Verzoeker klaagt, namens zijn echtgenote, over de misleidende informatieverstrekking op de website van de IND over de termijn van zes maanden waarbinnen een vreemdeling met een mvv (of D-visum) Nederland kan inreizen. In het geval van verzoekers echtgenote was een D-visum in combinatie met een C-visum (een visum voor kort verblijf) afgegeven. Doordat de geldigheidsduur van een C-visum drie maanden is, werd de geldigheidsduur volgens de rubriek "geldig van-tot" van het D+C-visum ook op drie maanden gesteld.
Hoewel de Nationale ombudsman met de minister van oordeel was dat de tekst van de website over de zesmaanden termijn van de mvv of D-visum formeel juist was, viel uit het visum noch uit de tekst van de website af te leiden dat de geldigheidsduur van het D-gedeelte van een D+C-visum niet werd gewijzigd.

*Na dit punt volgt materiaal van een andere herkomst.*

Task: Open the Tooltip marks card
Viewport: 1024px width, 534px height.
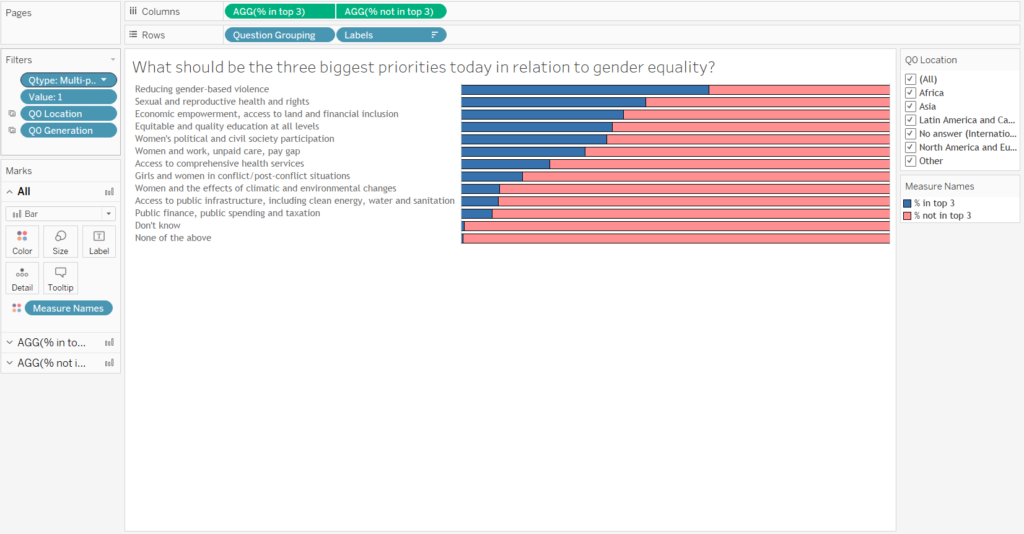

De onderzochte gedraging was niet behoorlijk. De IND handelde in strijd met het vereiste van actieve en adequate informatieverstrekking.
Nu het onderzoek had uitgewezen dat het verstrekken van D+C-visa meer regel dan uitzondering was, gaf de Nationale ombudsman de minister als aanbeveling in overweging om informatie over de geldigheidsduur van een D+C-visum algemeen toegankelijk te maken via de website dan wel via een andere wijze, zoals bijvoorbeeld een standaardmatige, meertalige bijsluiter die aan de betrokkenen kan worden overhandigd bij het plaatsen van het visum in het paspoort.